43. Editorial Note
The wiretapping of National Security Council staff members, other administration officials, and journalists that began in May 1969 has been treated in a number of studies, among them the following: Roger Morris, Uncertain Greatness: Henry Kissinger and American Foreign Policy, pages 156–162; Roger Morris, Haig: The General’s Progress, pages 147–167; Seymour M. Hersh, The Price of Power: Kissinger in the Nixon White House (New York: Summit Books, 1983), especially pages 83–97, 318–325; Walter Isaacson, Kissinger: A Biography (New York: Simon & Schuster, 1992), especially pages 212–227, 497–500; and David Wise, The American Police State: The Government Against the People (New York: Random House, 1976), pages 31–106. Henry Kissinger, Haig, and President Nixon all discussed the wiretapping in their memoirs: Nixon, The Memoirs of Richard Nixon, pages 386–390; Kissinger, White House Years, pages 252–253, and Years of Upheaval (Boston: Little, Brown and Company, 1982), pages 118–122, 426–429, 1114–1119; and Haig, Inner Circles, especially 213–223.
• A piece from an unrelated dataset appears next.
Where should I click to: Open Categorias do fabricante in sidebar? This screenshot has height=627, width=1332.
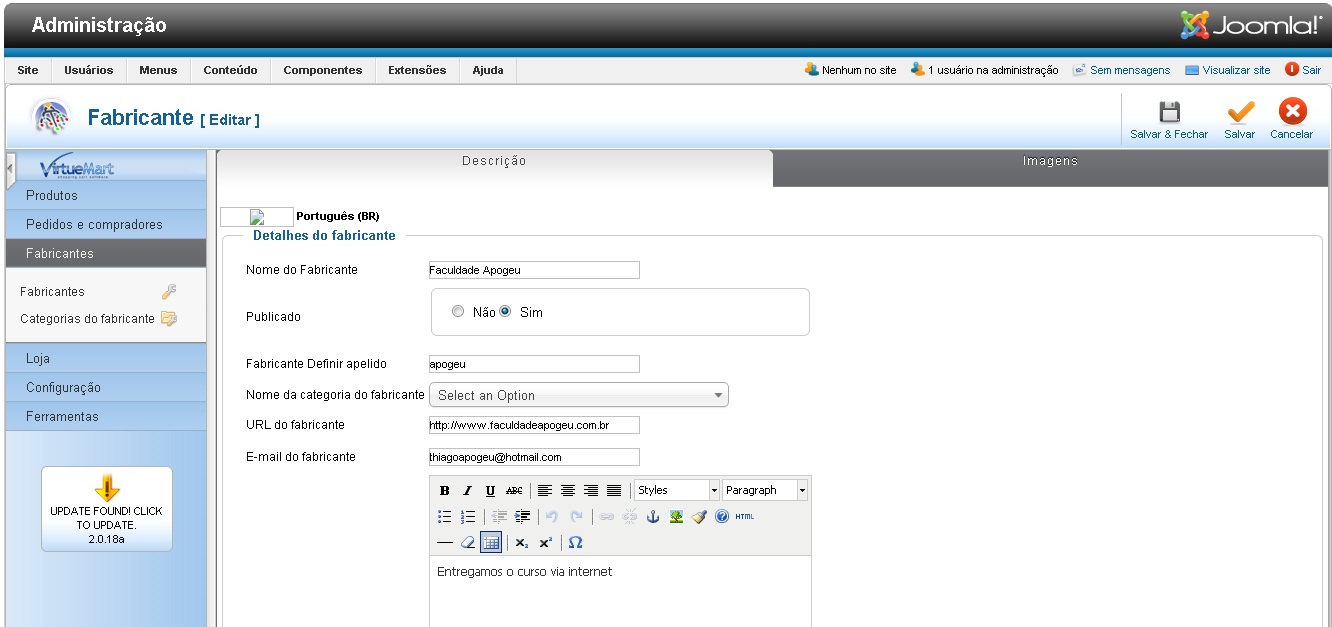click(87, 319)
[Page 101]Documentation on the wiretapping can be found in a number of locations. Both Seymour Hersh (Price of Power, pages 646–647) and Walter Isaacson ( Kissinger: A Biography, pages 789–791) include helpful information on sources. Among those sources they highlight are Dr. Kissinger’s Role in Wiretapping: Hearings Before the Committee on Foreign Relations, United States Senate, Ninety-Third Congress, Second Session (Washington, D.C.: U.S. Government Printing Office, 1974), and the depositions and other material generated by Morton Halperin’s lawsuit against Kissinger, Halperin v. Kissinger, U.S. District Court, Washington, D.C., case 1187–73. Neither the National Security Council files in the Nixon Presidential Materials at the National Archives nor the NSC files for the first Nixon administration held by the National Security Council contain relevant documentation. However, the records of the Watergate Special Prosecution Force at the National Archives, RG 460, contain extensive documentation in a series entitled Plumbers Task Force, Gray/Wiretap Investigations. Included are many internal Federal Bureau of Investigation memoranda, Director J. Edgar Hoover’s letters and memoranda to Nixon, Kissinger, and Attorney General Mitchell, interviews with FBI agents who participated in the wiretapping, chronologies, and other material. While Henry Kissinger’s papers at the Library of Congress contain very little documentation on the wiretapping that dates from the 1969–1970 period (see footnote 4, Document 41, and Document 49), his file on Halperin v. Kissinger in Box CL 423 includes his statements regarding wiretapping made in connection with: 1) court cases; 2) his 1973 confirmation hearings as Secretary of State; and 3) his 1974 testimony before the Senate Foreign Relations Committee. Also included is a compendium of those statements arranged chronologically that was prepared in 1976 by the Legal Adviser of the Department of State.